King’s Inverted Family Romance

In his comments upon the process of translating works of literature to the screen, Kubrick suggests that the most adaptable novels are ones that have an overt concern with the inner lives of their characters.7 Since King’s novel focuses on the inner life of its three central characters as well as the inner life of the family they comprise, Kubrick undoubtedly found it ideal for adaptation. From the very first line of the novel, when Jack inwardly assesses Stuart Ullman as an “officious little prick” (3) while outwardly flashing his “big wide PR smile” (4), King invites the reader to consider the disjunction between the inner and outer worlds of his characters and privileges the inner one as the most significant indicator of identity.

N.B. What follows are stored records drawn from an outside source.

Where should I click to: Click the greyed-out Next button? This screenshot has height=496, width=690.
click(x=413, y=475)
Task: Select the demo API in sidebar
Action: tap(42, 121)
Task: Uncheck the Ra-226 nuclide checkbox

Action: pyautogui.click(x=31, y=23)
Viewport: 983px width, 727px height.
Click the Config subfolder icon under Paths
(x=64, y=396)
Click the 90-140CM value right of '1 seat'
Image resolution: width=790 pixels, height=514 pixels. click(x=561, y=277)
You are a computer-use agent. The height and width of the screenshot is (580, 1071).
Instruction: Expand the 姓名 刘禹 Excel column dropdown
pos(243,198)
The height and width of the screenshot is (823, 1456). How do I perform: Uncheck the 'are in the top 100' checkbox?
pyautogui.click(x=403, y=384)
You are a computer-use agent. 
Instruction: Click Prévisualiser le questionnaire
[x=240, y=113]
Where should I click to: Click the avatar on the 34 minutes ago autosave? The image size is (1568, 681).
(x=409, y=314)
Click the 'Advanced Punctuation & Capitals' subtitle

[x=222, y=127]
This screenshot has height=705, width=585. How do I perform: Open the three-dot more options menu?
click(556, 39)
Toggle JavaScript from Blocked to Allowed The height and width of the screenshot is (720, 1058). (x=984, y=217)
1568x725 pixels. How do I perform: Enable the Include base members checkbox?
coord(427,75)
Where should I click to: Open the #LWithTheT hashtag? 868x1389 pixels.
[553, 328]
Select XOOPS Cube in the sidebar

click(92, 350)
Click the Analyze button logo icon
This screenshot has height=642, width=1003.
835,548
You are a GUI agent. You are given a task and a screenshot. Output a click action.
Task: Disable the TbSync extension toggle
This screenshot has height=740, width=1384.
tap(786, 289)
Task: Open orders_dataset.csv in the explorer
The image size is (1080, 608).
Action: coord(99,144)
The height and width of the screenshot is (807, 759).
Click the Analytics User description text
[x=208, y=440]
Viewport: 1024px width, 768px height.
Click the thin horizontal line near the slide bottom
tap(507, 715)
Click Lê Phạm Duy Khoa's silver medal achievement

Like his father, Danny, too, experiences a profound gap between his inner and outer life. On the surface he appears to be a normal young boy playing with his toys. Nonetheless, his inner life is shot through with anxieties and fears focused upon the marital ambivalence of his parents and the hidden tension between them to which his ability to “shine” gives him privileged access. Danny’s anxieties are clearly centered upon his unpredictable, abusive father whose alcoholism, professional failures, and self-doubts have initiated a crisis in the family that is subject to repression but continually returns in the periodic reminders of the episode in which Jack dislocated Danny’s shoulder. At the same time the novel provides numerous examples of how Danny’s gift of insight initiates a process of learning about the world beyond his family that contributes to his ongoing psychological development. This process includes an element of estrangement from his parents as he encounters other adults like Dick Hallorann, with whom he shares the gift of shining.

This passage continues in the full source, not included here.